_WORK TASK:_ Could you give the whole listing again, exactly as it reads?

_ENTRIES PROVIDED:_
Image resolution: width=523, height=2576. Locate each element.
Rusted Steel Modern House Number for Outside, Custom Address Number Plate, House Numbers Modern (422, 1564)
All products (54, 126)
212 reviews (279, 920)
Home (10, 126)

_ANSWER FOR THIS EXERCISE:_
Image resolution: width=523, height=2576. Locate each element.
Rusted Steel Modern House Number for Outside, Custom Address Number Plate, House Numbers Modern (422, 1564)
All products (54, 126)
212 reviews (279, 920)
Home (10, 126)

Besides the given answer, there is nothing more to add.